For the commission in 2022, the community requested an artwork that would respect the neo-Gothic building and the existing historic windows, whilst simultaneously expressing their contemporary, forward-looking attitude. They had extensive conversations with Adams prior to the artist beginning his design, discussing space, colors and light. When Adams’ design was completed, everyone was convinced. His window displays an abstracted star, referencing the poinsettia in the historic choir windows opposite. To the artist, the star is a symbol of hope and new beginnings, a stark contrast to the old rose window, which depicted the Apocalypse.

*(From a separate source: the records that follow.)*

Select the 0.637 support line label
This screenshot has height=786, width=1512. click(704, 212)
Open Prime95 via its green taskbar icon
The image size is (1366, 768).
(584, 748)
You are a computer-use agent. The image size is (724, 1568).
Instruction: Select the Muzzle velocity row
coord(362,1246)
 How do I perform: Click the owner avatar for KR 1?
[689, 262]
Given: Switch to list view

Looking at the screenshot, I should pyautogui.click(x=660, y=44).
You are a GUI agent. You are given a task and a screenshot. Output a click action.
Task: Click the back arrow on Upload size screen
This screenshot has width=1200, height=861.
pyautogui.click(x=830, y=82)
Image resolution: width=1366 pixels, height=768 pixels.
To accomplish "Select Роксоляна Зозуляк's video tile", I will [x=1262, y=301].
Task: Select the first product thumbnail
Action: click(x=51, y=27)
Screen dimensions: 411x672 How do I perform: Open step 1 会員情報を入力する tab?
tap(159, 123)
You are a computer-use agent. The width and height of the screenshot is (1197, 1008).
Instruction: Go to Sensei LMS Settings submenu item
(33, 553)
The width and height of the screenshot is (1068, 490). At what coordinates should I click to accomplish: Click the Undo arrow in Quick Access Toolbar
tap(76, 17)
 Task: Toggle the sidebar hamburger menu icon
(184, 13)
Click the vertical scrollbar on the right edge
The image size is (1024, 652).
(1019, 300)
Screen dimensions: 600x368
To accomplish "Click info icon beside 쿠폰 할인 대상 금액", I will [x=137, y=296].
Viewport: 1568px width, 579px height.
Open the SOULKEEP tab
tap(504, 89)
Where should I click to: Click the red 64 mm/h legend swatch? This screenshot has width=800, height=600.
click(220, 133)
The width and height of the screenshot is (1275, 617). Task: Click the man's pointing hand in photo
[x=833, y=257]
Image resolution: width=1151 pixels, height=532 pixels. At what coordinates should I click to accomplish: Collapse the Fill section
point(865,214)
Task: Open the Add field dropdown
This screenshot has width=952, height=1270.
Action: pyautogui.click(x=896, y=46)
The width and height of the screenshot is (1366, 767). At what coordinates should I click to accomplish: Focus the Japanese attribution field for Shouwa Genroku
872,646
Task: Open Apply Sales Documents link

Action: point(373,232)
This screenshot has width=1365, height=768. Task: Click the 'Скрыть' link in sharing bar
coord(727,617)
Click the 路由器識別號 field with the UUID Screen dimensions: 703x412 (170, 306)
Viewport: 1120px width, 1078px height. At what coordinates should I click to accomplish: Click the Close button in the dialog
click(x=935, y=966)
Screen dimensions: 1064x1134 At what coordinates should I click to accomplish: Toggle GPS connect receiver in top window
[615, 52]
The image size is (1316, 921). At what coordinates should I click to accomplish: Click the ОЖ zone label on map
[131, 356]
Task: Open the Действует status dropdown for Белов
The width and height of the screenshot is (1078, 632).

His window does not admonish, it represents the community’s spirit and extends an invitation to every passerby.
For the young artist, this was not just his first commission in glass, but was also his first commission for a Christian place of worship. Before commencing his design, he embarked on a research trip around Europe’s oldest and most magnificent cathedrals, travelling 3,700 miles in the process to study liturgic spaces, their atmosphere, and the materiality of glass.
He partnered with Derix Glasstudios, Germany, utilizing their extensive experience. At their workshop in Taunusstein, he selected various shades of handblown Lamberts® glass for use in his design. This precious glass has been used for centuries to fabricate stained-glass windows and is characterized by its vibrancy and beautiful surface texture. Each piece was hand cut and carefully grinded around the edges. Then, the individual pieces were laminated next to each other on tempered safety glass avoiding the visual interruption of lead caming.
For the entirety of the fabrication process, Adams worked closely with his designated project manager, who guided him along the different steps. From a site visit to discuss the lighting situation up to the window installation date.